The aftershocks of the massacre at Virginia Tech have hit the Korean community hard, leaving many SF State students worried that they might now be perceived in a negative light.
James Lee, president of the school's Korean Student Association, said he was shocked that Korea or Koreans are taking responsibility for Cho’s actions. “The Korean-American community does not feel at fault,” Lee said, responding the President of Korea’s formal apology to America. “He was just a guy with issues who happened to be Korean.”
Lee added that he feared the media will skew Cho’s actions, and point social issues at the Korean community as a whole.
Some students do not feel it was necessary for the media to mention Cho’s race at all.
“One of my professors said they focused on his race to deviate from the security problem,” said freshman Jackie Ho.
“He is one person, he does not represent all Asians out there,” Annie Dam, a freshmen, said about the discrimination Asians might be facing.
SF State Korean-American history professor Grace Yoo thinks that it is not race that is the issue but the public's perception of those of foreign descent.
“When people saw the video clips of Cho, they assumed he was an international student,” Yoo said. “The media did not know if they should call him Seung-Hui Cho, or Cho Sueng-Hui.”
Lack of education about mental illness in the Korean-American immigrant community is also a problem, Yoo said.
In a 2005-'07 study Yoo conducted, she found that 30 percent of the Korean immigrant community in the Bay Area and Los Angeles were uninsured. The other 70 percent that were insured were underinsured. Cho’s family is uninsured, according to Yoo.
“Cho was mentally ill, a paranoid schizophrenic and I think his parents had no idea, they did not know the symptoms,” Yoo said.
The issue of race, if it did come up was that Cho was seen as a model minority, “because he was Asian, he could not do anything like that. The problem is how people perceived him, the signs were there,” Yoo said.
Yoo does not think there is enough education among college students on how serious mental illness is or how to notice it. “I could see that happening at SF State, with the lack of education,” Yoo said.
Kevin Keeshan, news director at ABC-7 News, commented on the role race plays in reporting a story. “In the newsroom, we always ask ‘what’s the journalistic purpose?'”
Keeshan’s general policy in reporting a non-identified crminial suspect is to identify any characteristics of the individual, so if the public should see this person, they could notify authorities.
“Especially with all the immigration stuff going on, it was important to mention that Cho was a legal immigrant,” Keeshan said.
Cristina Azocar, the director of the Center for Integration and Improvement of Journalism and who teaches courses in diversity, strongly disagrees with the fact that race is involved in this tragic event at all.
“It raises the question, ‘why does the Korean government feel the need to make a statement, or had it not been reported that Cho was Korean, would they not feel the need to make a statement?'” Azocar said.

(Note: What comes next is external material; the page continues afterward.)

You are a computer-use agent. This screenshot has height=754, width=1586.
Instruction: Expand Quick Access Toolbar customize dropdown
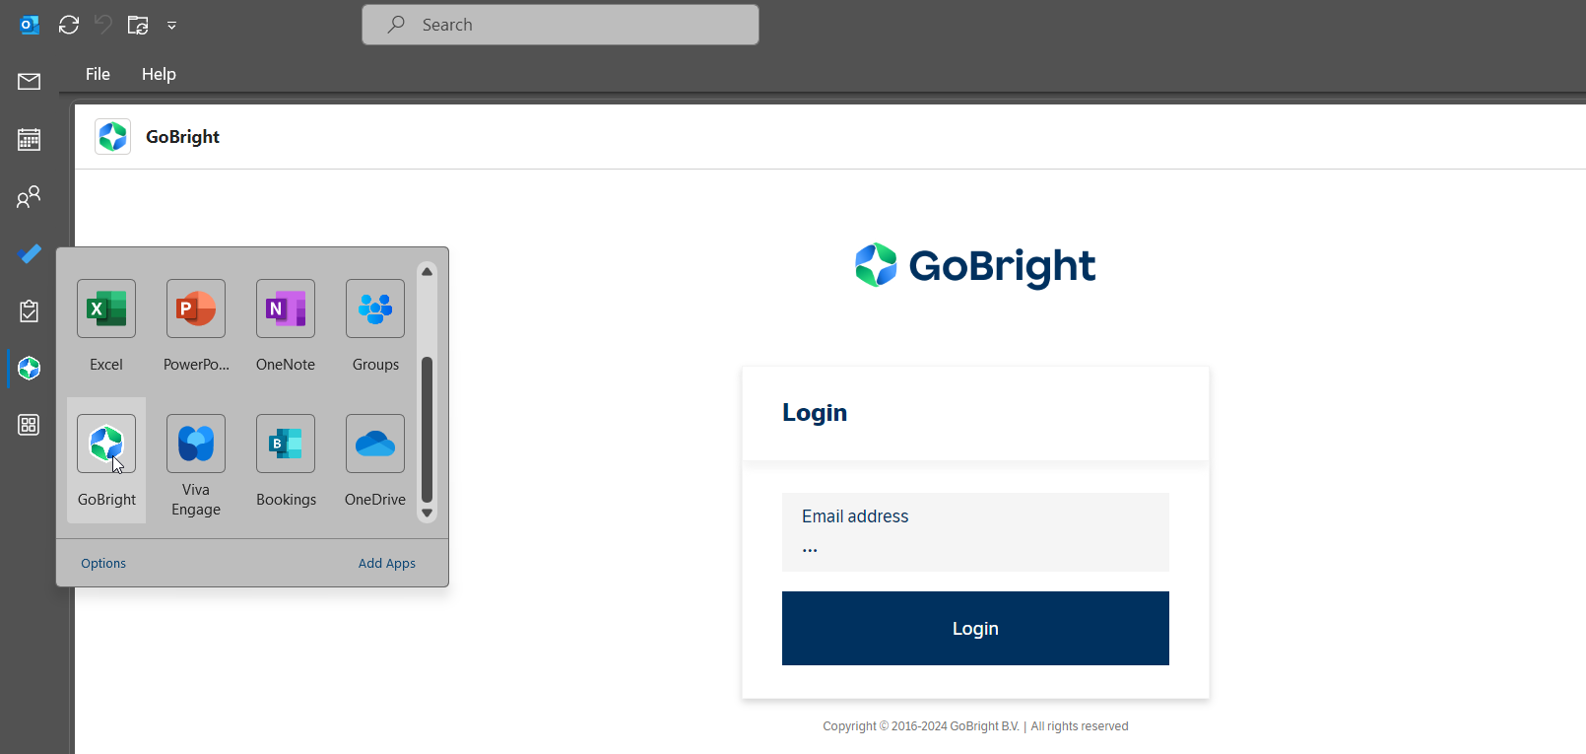click(171, 26)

Azocar disagrees with Keeshan on the importance of mentioning that Cho was a legal immigrant.
“The fact that he was a Korean immigrant is irrelevant, he was an American student studying, with severe mental issues,” she said.

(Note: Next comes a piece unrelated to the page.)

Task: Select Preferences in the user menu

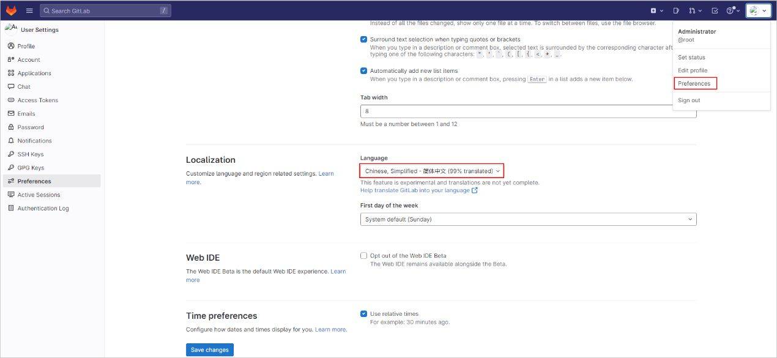Action: [x=694, y=83]
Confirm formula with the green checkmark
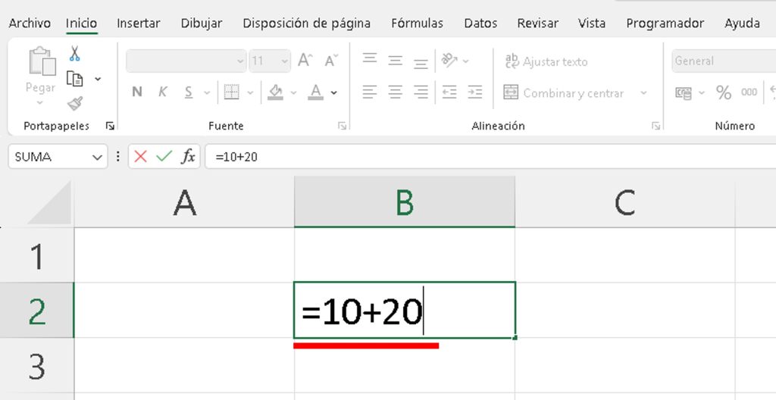 [x=164, y=157]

In response to professor Yoo’s comment about the tendency of Koreans to hide mental illness, Azocar says that “mental illness is hidden all over America out of shame. Look at the homeless in San Francisco - they are mentally ill and we ignore it. There is no intersection between race or culture and mental illness.”
Lee said that at this time, education is more important than ever because it is important for people to understand that race has nothing to do with it. “We are lucky we live in San Francisco, being Asian here feels safe,” Lee said.
Edison Dominguez, a senior studying drama, says that SF State student and all American students should try to adopt a postive reaction.
“We are all students and we all feel how Virginia Tech students are feeling. We have to connect with other people, we can’t isolate, it is the only way to prevent this from happening again.”